Designing Systems - Efficiency vs Flexibility

Or why you should consider taking a course in System Theory.

Posted by Holger Reinhardt    on November 22, 2019 in Dev tagged with Devops, Development

This blog post was inspired by a deployment tool discussion while drafting engineering blueprints to converge the organization on common application patterns. Since I have been in this kind of discussions repeatedly, I wanted to take the time to write down some thoughts about tradeoffs in system design. While the example at hand is about deployment tooling, it applies equally for instance to system integration and system architecture.

On a side note, I think that software engineering as a profession can learn a lot by studying System Theory and Control Theory - I wish those two subjects would be taught as the foundational subjects in software engineering at school. If feels we are wasting a lot of time in software engineering rediscovering fundamental truths about complex systems which every social science and physics major learns in his or her first couple of years.

But coming back to the discussion at hand. We discussed the pros and cons of encouraging the use of the native tooling of cloud providers like AWS Codestar and Azure DevOps vs standalone tooling like Jenkins and Terraform and Serverless.

The main argument for the latter is flexibility. In my experience it is not the code which creates a lock-in to a particular vendor, but the tooling we use to deploy the code. Think about this for a second - while the code representing the actual business value is mostly benign to the place where we run it, it is the hidden investment in tooling and associated process which can and in most cases does create a vendor lock-in. And the reason is quite trivial - it is much easier to argue for an investment in changing code to create business value for customers. It is much harder to argue for investing into changing tools to end up in the exact same place from a business and customer perspective. Tooling is a hidden enabler, whereas code represents real value to the customer in form of features. Yet it is the hidden enable which creates the lock-in, not the code itself. If you picked the Cloud-vendor native tooling, do you really think you are ever going to change vendors again? Even when at some point your and your vendors interest start to diverge? Or if the vendor decides to moneytize a previously free service or becomes a reputational risk which is detrimental to your business?

On the other hand maybe you are trying to optimize for the short to medium term and that risk is acceptable for you. Because if you spend too much time designing for hidden flexibility and correspondingly too little into visible customer value, you might be too late to capture the market opportunity. Dying in beauty is still dead.

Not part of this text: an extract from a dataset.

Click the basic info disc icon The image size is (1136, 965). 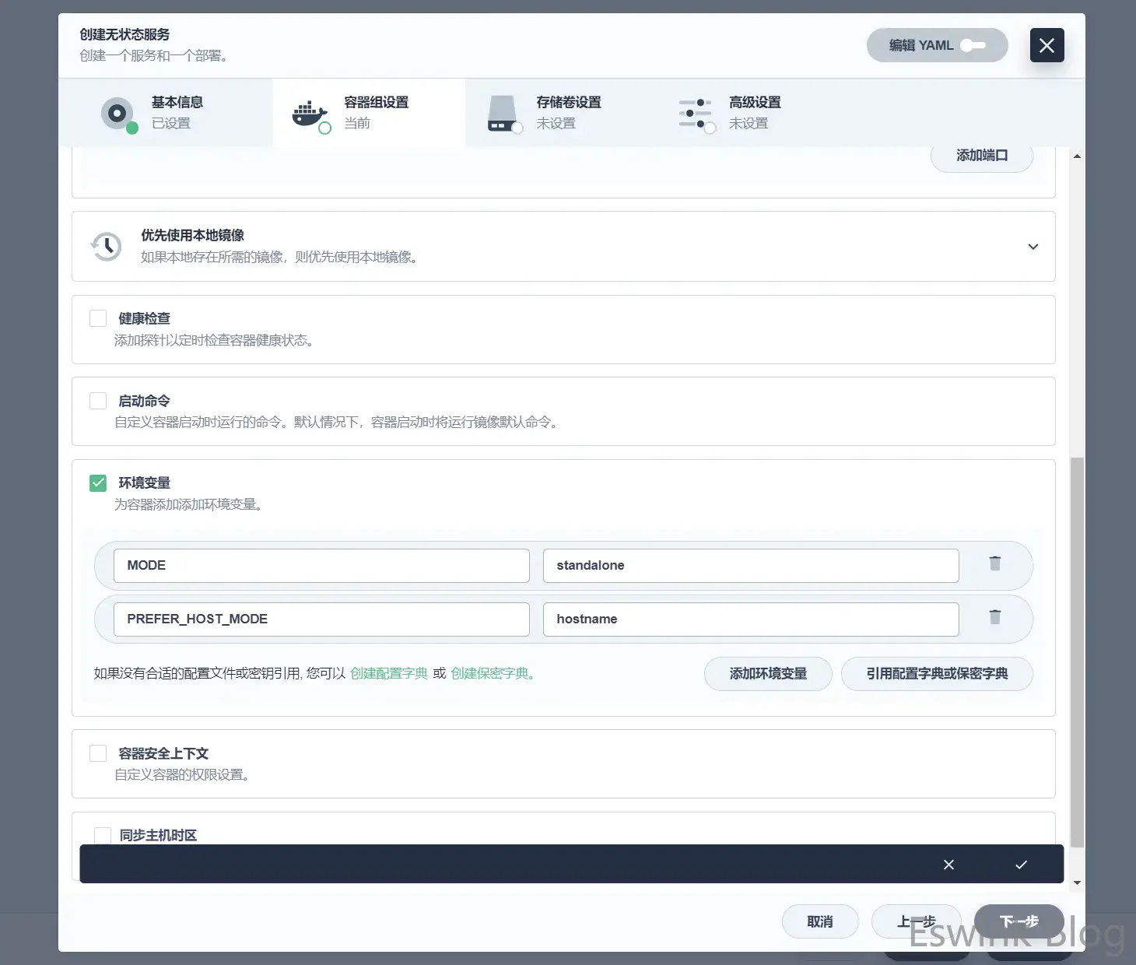pos(117,114)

On the other side the argument is efficiency. Stuff just works, frictionless and convenient. Fast time to value, as most vendors would claim. And they are not wrong. Developer tooling from Microsoft and AWS simply works with their respective services.

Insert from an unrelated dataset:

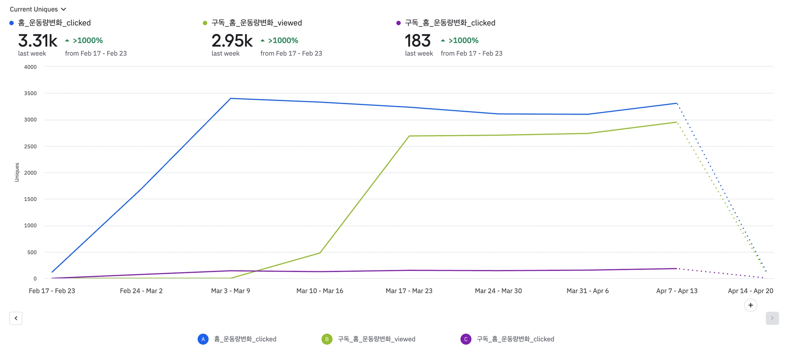Select the 2.95k last week metric
The width and height of the screenshot is (785, 352).
click(232, 41)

And you won’t encounter issues like the breaking changes to your terraform configuration when upgrading from terraform 0.11 to 0.12. This is a perfect example of the costs hidden in flexibility. The trigger for the upgrade is actually quite trivial: AWS has given notice that the node8 serverless runtime will be EOL at the end of the year. If you have deployed your serverless functions with terraform 0.11 you might be surprised to learn that in order to deploy node10 you need to upgrade to terraform 0.12. All is good until the first local run of the newly updated terraform: you learn you that you need to change your terraform files to match the new syntax. And conveniently it supplies a script for that too. All good so far. Since you might use Jenkins you will need to upgrade the terraform version there too. But latest at that point some yellow flags start to go up - you are now no longer changing single service deployment of your distributed application, but the global deployment tooling for all services of your application. And you start to wonder what will happen to all those non-Javascript services you have been deploying with terraform 0.11. Now you are in a tough place - will you upgrade the terraform files for all those none-affected services too? Who will spend the time to test all this functionality, when really you should be busy building the features customers are paying you for? You realize with a sinking heart that the only way out is for you to switch to containerized builds in your Jenkins unless you are willing to do a forklift upgrade of your entire application.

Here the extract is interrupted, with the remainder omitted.